=== Directions ===
A - In the passage on marketing during recessions, set down word for word the part that begins at the words "- 1970s/TV: In" and stops after the words "content production timelines.".
B - Take the passage on marketing during recessions further, picking up after its last sentence.

=== Exercise passage ===
The message from studies of recessions is clear: Companies that invest in downturns emerge from economic uncertainty more powerful than their competitors.
There’s another recessionary investment trend that manufacturers should put into action. Leading companies spend in a particular way in recessions: They over-index on investing in marketing technology during downturns. Let’s take a closer look.
- 1930s/Radio Advertising: We mentioned the Kellogg’s vs. Post story above. Kellogg’s leapfrog over its competitor involved more than just outspending them. The great leap forward was fueled by an embrace of radio, a new medium that became a high-impact, high-trust outlet during the Great Depression.
- 1970s/TV: In the middle of the decade, with a global oil crisis in full swing, brands such as Xerox and IBM, helped pioneer B2B advertising on TV, which until then had been an exclusively consumer medium. With its Brother Dominic campaign, which often ran during sports broadcasts, Xerox reached procurement and executive decision makers outside of the office and delivered record revenue and earnings in this timeframe.
- 1991/Desktop Publishing: Amid the early ’90s industrial recession, companies brought catalogs and collateral production in-house using desktop computers and early design software (like PageMaker and Corel Draw), cutting costs, gaining more control of their messaging, and accelerating content production timelines.
- 2000/Search Marketing: Even though many dot-com companies went bust in 2000, the internet itself only got bigger, and digital behaviors shifted. Driven by Google, search advertising especially gained traction as companies sought lower-cost, higher-ROI, and measurable alternatives to traditional marketing.

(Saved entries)
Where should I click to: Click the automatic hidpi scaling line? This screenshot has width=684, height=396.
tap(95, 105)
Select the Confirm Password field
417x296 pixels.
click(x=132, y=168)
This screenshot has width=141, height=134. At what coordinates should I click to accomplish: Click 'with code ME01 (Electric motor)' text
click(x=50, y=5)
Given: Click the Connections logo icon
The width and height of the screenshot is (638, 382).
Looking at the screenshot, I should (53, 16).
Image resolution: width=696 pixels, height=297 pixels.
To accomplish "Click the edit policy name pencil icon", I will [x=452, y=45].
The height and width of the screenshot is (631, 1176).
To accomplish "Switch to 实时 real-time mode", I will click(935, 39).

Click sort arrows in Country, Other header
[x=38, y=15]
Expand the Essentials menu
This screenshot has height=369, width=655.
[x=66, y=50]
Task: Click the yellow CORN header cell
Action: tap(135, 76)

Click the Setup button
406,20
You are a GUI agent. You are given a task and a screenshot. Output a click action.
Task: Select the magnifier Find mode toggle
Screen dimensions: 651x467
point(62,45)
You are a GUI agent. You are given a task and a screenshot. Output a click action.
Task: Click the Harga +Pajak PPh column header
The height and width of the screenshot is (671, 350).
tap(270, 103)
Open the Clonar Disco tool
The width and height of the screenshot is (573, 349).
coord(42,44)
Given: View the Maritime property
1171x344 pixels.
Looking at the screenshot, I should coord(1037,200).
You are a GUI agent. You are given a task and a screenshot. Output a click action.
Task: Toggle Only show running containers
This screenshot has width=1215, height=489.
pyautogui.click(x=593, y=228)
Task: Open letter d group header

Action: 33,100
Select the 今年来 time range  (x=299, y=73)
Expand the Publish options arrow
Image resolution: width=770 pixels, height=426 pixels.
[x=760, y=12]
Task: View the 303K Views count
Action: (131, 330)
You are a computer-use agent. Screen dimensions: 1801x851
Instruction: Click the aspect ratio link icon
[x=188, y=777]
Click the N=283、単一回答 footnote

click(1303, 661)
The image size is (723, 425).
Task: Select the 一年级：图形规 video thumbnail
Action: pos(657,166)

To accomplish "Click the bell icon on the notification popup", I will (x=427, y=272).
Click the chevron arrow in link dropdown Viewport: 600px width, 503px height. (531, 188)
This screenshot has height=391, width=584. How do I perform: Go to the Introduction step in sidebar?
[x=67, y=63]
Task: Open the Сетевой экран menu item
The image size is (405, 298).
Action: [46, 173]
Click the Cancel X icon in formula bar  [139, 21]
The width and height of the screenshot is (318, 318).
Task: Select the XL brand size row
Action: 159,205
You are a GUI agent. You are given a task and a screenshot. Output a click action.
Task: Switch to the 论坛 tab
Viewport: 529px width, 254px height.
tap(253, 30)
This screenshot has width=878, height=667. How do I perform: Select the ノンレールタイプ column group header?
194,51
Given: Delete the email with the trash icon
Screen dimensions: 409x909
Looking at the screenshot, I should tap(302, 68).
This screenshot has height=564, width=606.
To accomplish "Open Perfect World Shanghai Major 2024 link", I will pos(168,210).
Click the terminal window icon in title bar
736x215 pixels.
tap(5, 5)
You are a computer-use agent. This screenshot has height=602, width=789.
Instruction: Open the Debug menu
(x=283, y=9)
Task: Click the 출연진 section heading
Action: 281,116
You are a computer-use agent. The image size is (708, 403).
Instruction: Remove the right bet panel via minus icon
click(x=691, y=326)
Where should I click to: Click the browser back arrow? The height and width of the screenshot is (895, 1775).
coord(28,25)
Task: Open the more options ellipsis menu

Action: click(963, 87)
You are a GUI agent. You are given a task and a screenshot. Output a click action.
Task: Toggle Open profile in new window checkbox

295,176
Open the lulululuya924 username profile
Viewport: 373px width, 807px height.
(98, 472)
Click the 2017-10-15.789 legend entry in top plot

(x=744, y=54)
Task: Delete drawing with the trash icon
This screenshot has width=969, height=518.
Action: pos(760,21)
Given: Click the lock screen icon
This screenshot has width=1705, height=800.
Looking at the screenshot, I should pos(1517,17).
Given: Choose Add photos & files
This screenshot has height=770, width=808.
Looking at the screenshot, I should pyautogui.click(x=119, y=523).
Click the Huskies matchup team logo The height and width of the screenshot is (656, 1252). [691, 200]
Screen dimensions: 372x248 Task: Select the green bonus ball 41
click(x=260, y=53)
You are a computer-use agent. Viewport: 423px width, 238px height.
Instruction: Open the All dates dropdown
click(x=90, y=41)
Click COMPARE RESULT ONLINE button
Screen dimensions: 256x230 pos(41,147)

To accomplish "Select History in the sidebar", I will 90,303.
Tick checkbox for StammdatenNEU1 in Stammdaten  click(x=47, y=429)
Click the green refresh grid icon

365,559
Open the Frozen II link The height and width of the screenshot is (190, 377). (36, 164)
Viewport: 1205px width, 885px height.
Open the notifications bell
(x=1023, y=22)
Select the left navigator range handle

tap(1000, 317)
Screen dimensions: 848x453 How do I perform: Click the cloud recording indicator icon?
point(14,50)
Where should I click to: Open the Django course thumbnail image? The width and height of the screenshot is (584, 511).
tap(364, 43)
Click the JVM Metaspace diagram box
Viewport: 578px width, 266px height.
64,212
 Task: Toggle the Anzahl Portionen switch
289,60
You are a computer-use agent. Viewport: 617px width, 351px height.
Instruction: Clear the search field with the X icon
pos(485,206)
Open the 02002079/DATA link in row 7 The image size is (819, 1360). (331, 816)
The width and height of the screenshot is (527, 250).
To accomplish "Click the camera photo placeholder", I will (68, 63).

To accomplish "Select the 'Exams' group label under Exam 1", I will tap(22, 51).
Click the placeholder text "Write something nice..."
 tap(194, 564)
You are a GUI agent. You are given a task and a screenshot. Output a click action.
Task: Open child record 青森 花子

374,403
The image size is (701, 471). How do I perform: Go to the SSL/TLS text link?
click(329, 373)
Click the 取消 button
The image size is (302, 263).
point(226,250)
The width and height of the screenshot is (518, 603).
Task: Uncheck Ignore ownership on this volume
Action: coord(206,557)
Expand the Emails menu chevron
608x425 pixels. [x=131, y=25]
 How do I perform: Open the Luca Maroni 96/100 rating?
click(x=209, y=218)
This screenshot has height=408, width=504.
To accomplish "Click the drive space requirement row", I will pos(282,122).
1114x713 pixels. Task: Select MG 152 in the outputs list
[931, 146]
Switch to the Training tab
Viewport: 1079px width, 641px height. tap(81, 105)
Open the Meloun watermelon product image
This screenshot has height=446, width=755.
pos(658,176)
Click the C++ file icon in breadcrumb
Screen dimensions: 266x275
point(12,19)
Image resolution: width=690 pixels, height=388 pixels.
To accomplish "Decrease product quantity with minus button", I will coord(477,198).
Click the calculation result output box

=== Answers for the exercise ===
A -
- 1970s/TV: In the middle of the decade, with a global oil crisis in full swing, brands such as Xerox and IBM, helped pioneer B2B advertising on TV, which until then had been an exclusively consumer medium. With its Brother Dominic campaign, which often ran during sports broadcasts, Xerox reached procurement and executive decision makers outside of the office and delivered record revenue and earnings in this timeframe.
- 1991/Desktop Publishing: Amid the early ’90s industrial recession, companies brought catalogs and collateral production in-house using desktop computers and early design software (like PageMaker and Corel Draw), cutting costs, gaining more control of their messaging, and accelerating content production timelines.

B -
- 2008-09/The Digital Inflection Point: During the Great Recession, advertisers finally began to abandon print budgets and fully embraced online display advertising, which offered the twin advantages of being less expensive than print and easier to prove ROI. At the same time, marketers also leaned into marketing automation platforms, like Eloqua and Marketo, which were fueled by email marketing, another channel that offered a pathway to demonstrating ROI.
- 2025/AI Begins to Dominate: The release of ChatGPT set the AI onslaught into high gear. While many marketers are using AI to help generate content, there are better uses of AI for marketing. Instead of contributing to the content glut, AI helps marketers conduct market and competitive research in a fraction of the time, tailor content to a variety of audiences, and understand what efforts are working (and which are not) far faster than the human eye can.
Ultimately each era of disruption has delivered not only risk but also an opportunity to seize an advantage offered by a marketing transformation. Companies that used these moments to invest in marketing technology saw gains in awareness, loyalty, and market share that lasted well beyond the downturn.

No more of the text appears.